- Problem:
Print the data that follows again, keeping every line exact.

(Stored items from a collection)

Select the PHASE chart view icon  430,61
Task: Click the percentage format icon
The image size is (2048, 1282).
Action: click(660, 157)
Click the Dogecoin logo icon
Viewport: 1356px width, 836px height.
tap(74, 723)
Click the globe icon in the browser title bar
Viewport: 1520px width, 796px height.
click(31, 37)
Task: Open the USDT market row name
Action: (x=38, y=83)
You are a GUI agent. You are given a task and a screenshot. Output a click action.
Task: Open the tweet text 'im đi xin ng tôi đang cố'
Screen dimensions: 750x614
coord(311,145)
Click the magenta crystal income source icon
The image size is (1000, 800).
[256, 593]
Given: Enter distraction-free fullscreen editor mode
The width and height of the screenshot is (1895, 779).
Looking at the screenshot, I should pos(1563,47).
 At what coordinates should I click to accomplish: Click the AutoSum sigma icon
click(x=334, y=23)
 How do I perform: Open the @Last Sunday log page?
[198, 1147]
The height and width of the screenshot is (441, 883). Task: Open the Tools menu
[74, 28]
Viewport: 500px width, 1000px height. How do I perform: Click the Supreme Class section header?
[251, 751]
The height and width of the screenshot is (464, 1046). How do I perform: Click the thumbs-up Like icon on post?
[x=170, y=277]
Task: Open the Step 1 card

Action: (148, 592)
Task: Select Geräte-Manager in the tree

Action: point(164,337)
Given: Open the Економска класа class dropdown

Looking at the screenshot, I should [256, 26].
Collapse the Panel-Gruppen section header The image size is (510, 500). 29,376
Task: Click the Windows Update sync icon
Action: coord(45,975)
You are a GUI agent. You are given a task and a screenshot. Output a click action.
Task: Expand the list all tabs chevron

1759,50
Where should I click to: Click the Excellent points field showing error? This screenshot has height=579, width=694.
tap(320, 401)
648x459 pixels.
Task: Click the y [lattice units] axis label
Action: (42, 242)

- Task result:
Select the PHASE chart view icon  430,61
Task: Click the percentage format icon
The image size is (2048, 1282).
Action: click(660, 157)
Click the Dogecoin logo icon
Viewport: 1356px width, 836px height.
tap(74, 723)
Click the globe icon in the browser title bar
Viewport: 1520px width, 796px height.
click(31, 37)
Task: Open the USDT market row name
Action: (x=38, y=83)
You are a GUI agent. You are given a task and a screenshot. Output a click action.
Task: Open the tweet text 'im đi xin ng tôi đang cố'
Screen dimensions: 750x614
coord(311,145)
Click the magenta crystal income source icon
The image size is (1000, 800).
[256, 593]
Given: Enter distraction-free fullscreen editor mode
The width and height of the screenshot is (1895, 779).
Looking at the screenshot, I should pos(1563,47).
 At what coordinates should I click to accomplish: Click the AutoSum sigma icon
click(x=334, y=23)
 How do I perform: Open the @Last Sunday log page?
[198, 1147]
The height and width of the screenshot is (441, 883). Task: Open the Tools menu
[74, 28]
Viewport: 500px width, 1000px height. How do I perform: Click the Supreme Class section header?
[251, 751]
The height and width of the screenshot is (464, 1046). How do I perform: Click the thumbs-up Like icon on post?
[x=170, y=277]
Task: Open the Step 1 card

Action: (148, 592)
Task: Select Geräte-Manager in the tree

Action: point(164,337)
Given: Open the Економска класа class dropdown

Looking at the screenshot, I should [256, 26].
Collapse the Panel-Gruppen section header The image size is (510, 500). 29,376
Task: Click the Windows Update sync icon
Action: coord(45,975)
You are a GUI agent. You are given a task and a screenshot. Output a click action.
Task: Expand the list all tabs chevron

1759,50
Where should I click to: Click the Excellent points field showing error? This screenshot has height=579, width=694.
tap(320, 401)
648x459 pixels.
Task: Click the y [lattice units] axis label
Action: (42, 242)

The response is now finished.